Evers Calls For Voluntary Safer At Home Compliance After Court Ruling

May 14, 2020

Gov. Tony Evers blasted Republican lawmakers and the state Supreme Court on Thursday after the court struck down Evers’ Safer at Home order. But a local Republican lawmaker was pleased with the result.

Evers called on people in Wisconsin to voluntarily continue Safer at Home precautions, like staying home, limiting interactions, and keeping physical distance from others.

“Just because Republicans have said it can be a free-for-all, that doesn’t mean we have to throw that good judgment out the window,” Evers said.

“This virus has killed more than 400 of our family members and friends, and thousands more across our state are sick. Because of the court’s decision, many more people could get sick and overwhelm our hospitals, but not if we stay the course and stay home.”

But state Rep. Mary Felzkowski (R-Irma), who’s running for state Senate, was pleased by the ruling.

She said Safer at Home came with unintended consequences, like higher rates of domestic abuse and lower tax revenues for local governments.

Felzkowski also was concerned the order limited services for medical issues not related to COVID-19.

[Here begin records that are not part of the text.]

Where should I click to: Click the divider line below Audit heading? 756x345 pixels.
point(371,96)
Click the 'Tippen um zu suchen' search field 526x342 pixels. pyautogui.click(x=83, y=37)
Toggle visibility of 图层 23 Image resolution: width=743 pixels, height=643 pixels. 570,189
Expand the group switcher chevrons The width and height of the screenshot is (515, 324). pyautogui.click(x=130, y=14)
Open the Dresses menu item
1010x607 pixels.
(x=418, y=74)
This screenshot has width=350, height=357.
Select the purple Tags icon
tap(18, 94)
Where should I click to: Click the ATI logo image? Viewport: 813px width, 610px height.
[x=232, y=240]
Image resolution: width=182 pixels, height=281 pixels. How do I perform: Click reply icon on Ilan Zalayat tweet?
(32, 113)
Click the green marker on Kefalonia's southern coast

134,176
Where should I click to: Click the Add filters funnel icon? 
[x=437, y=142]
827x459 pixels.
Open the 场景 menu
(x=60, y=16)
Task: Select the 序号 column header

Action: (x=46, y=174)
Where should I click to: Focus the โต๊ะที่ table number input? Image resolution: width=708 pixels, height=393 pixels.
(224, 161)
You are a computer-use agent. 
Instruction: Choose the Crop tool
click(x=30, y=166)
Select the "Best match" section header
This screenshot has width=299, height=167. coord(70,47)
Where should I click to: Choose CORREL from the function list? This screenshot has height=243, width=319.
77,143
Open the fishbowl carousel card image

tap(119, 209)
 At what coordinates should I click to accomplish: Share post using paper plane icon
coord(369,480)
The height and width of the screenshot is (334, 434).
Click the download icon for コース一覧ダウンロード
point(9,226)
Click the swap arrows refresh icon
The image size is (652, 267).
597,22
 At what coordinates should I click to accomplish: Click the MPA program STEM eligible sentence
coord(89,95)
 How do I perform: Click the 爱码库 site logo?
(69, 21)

“When you shut down these other services, including medical services, people that need regular maintenance or diagnostic procedures, are you putting them at risk? Are we picking and choosing, we don’t want you to get COVID, but it’s okay if you don’t get diagnosed over here?” Felzkowski said.

Felzkowski said Republican leaders had tried to work with Evers, using the Wisconsin Manufacturers and Commerce regional reopening plan as part of their discussions.

She said she would advise counties not to put forward their own Safer at Home orders in place of the statewide order.

Instead, people should be personally responsible.

“There are people that are scared to death of this. That’s okay. There are people that think this is a hoax. That’s okay. There are people that are in the middle. That’s okay. If you feel you need to wear a mask, wear a mask. That’s okay.”

The order had been set to expire May 26.